“Losing a parent is like losing a part of oneself” – Debra Umberson

Catherine Elizabeth Smit (5 September 1948 – 30 May 2019)

This blog is about zest for life. About things that add zest to life. The things that make life worth living. Delicious things. Fun things. Gorgeous things. It’s been weeks since I’ve been here, because my zest for life has gone. It sounds dramatic, but my biggest supporter, cheerleader, my mother & the kindest, least selfish person I’ve ever known is gone. And with her, so is my Joie de vivre. I do believe that my zest will return completely. It is in fact getting better on some days. But on most days my spunk is drowned out by extreme heartache.

It’s a heartache that feels like it can paralyze or even kill you. It sounds extreme, but it is (or at least feels) real. Many days over the last few weeks I have felt like not only the zest but also life was draining out of me. No motivation. No inspiration. Is it depression? Is it just grief? Is it normal? Is it post-traumatic stress disorder (PTSD)? Am I crazy or is this ok? Grief is real. The fact that my heart is broken is real. I am shaken to the core.

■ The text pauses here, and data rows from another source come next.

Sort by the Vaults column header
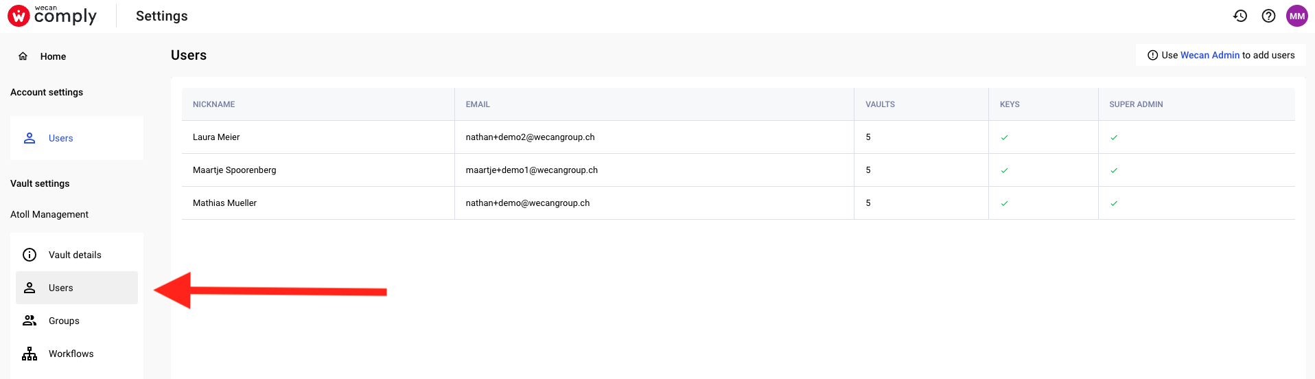The height and width of the screenshot is (379, 1315). coord(880,104)
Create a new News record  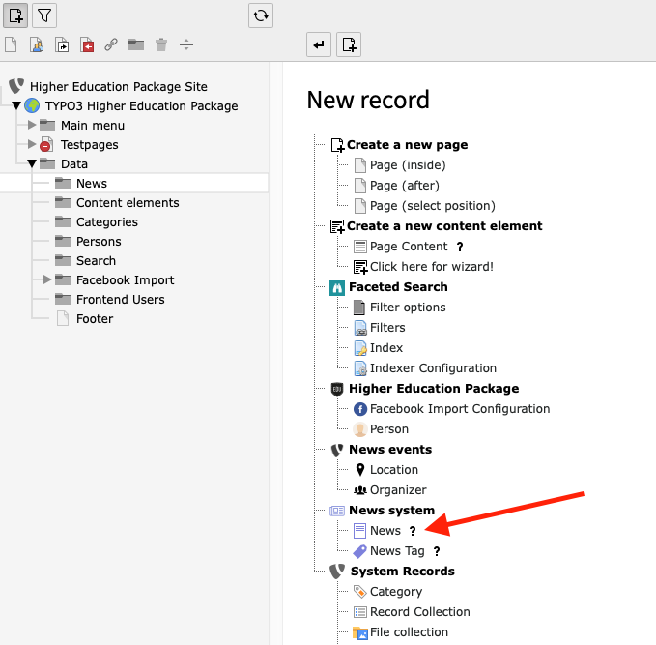tap(385, 531)

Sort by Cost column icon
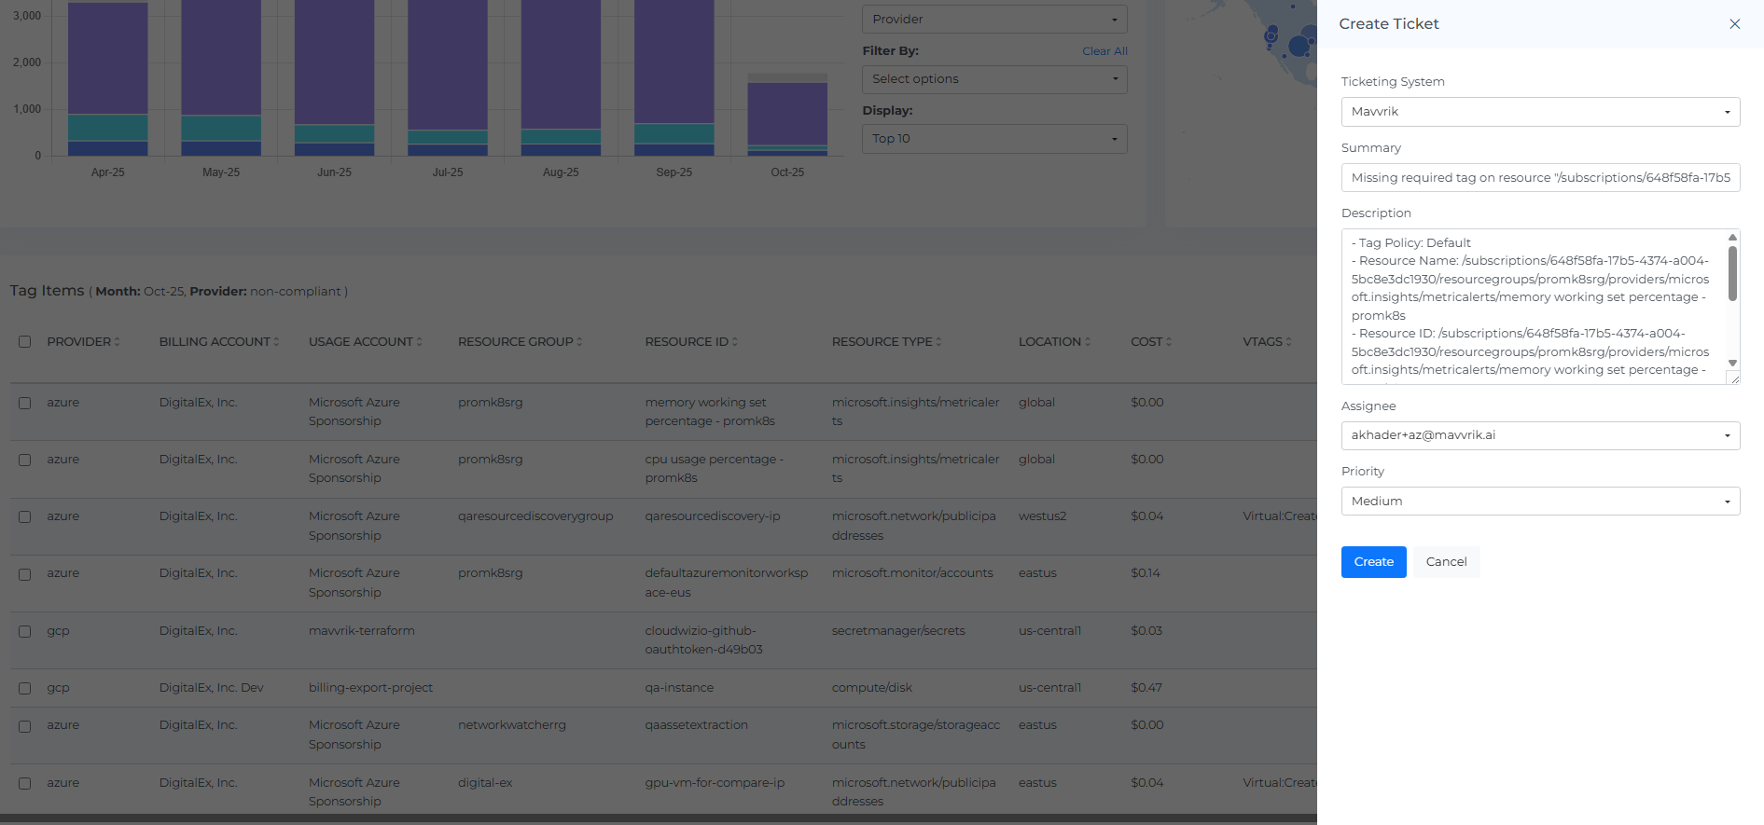click(1169, 342)
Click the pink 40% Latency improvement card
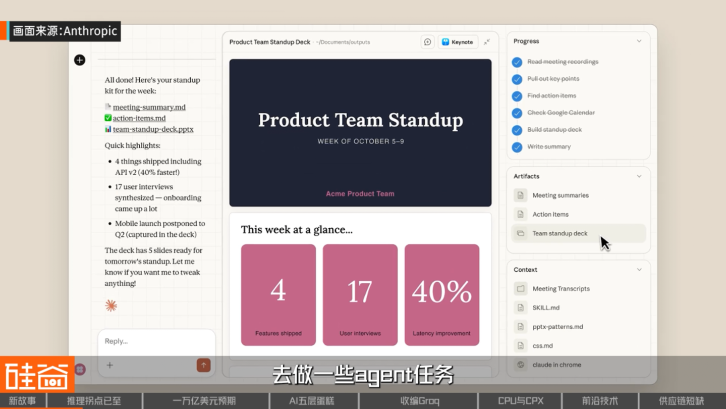The image size is (726, 409). (442, 295)
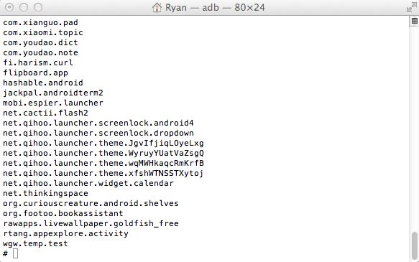Screen dimensions: 419x262
Task: Click net.qihoo.launcher.screenlock.android4 line
Action: tap(98, 123)
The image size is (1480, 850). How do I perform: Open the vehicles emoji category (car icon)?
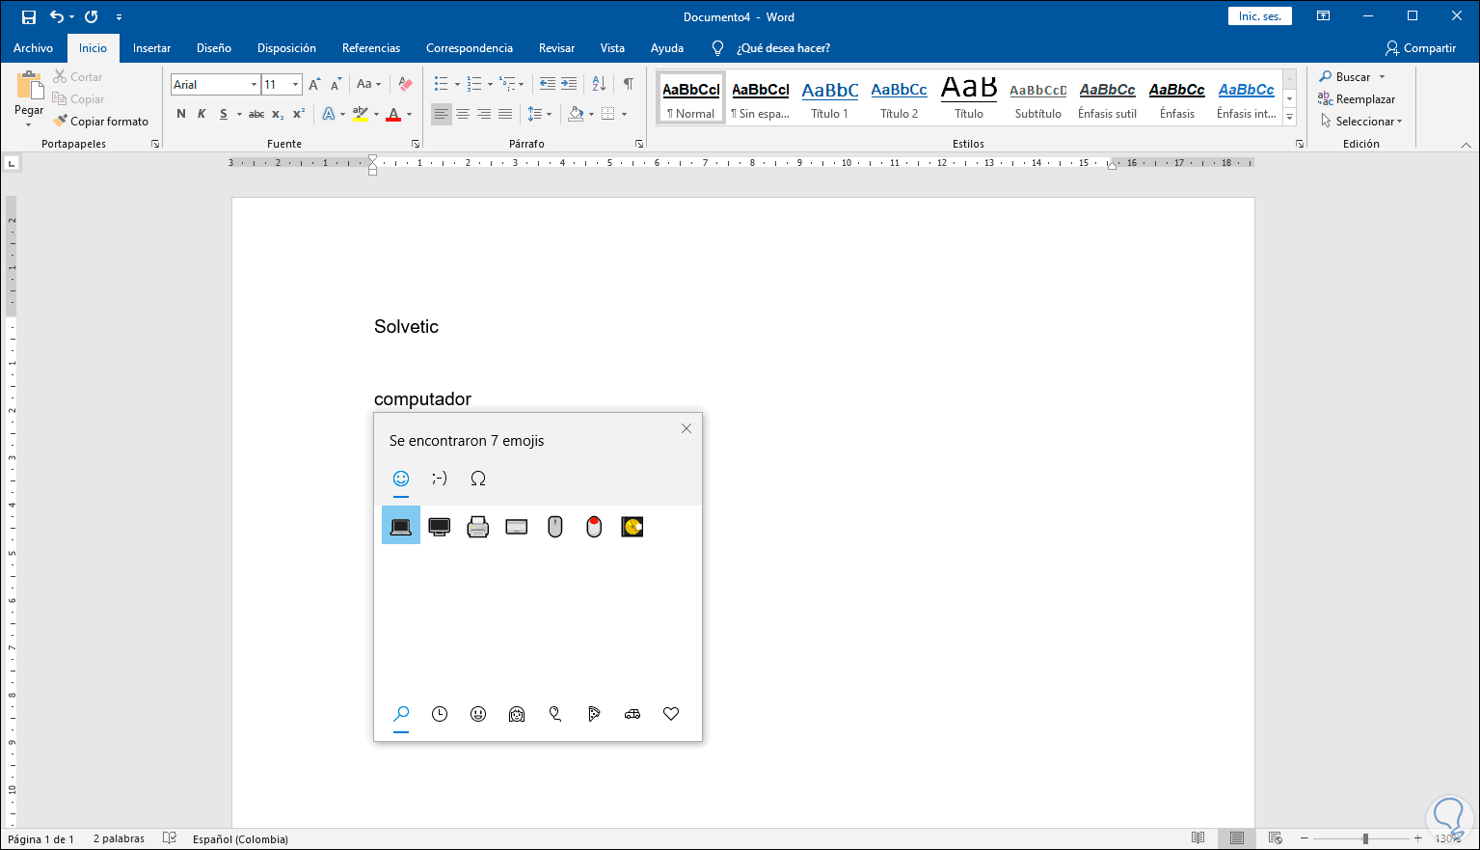(x=632, y=714)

Does this mean that I don’t have support? Not at all. I have a kind, loving husband. The sweetest little boy. Amazing family. A solid group of really supportive friends, but  I actually just want is my mom. How can this make any sense? I am an independent grown-up. I do my own thing, have my own life, a family, my own household. Yet, I want my mom. Probably because she was the person that knew me from before birth. The one who really had all the patience, all the wisdom & all the love for me in the world. She was the one who prayed for us. Non stop.

The world around us almost makes us feel like it’s ridiculous to severely miss & mourn the loss of a parent when you are grown up. Isn’t it just the most natural part of life? Well yes. And no. Because although it is natural – like childbirth & adolescence – it is still hard & traumatic & absolutely awful!! And it takes time.

I started to research articles & talks on grief & death. This TED-talk about moving forward with death rather than ‘moving on’ is spot on. You will never get over the death of your mother. You will simply learn to live with the loss. Not only is she physically gone. Her voice is gone. Her smell. Her advice. Her prayers. Her food. Her messages. Her warmth.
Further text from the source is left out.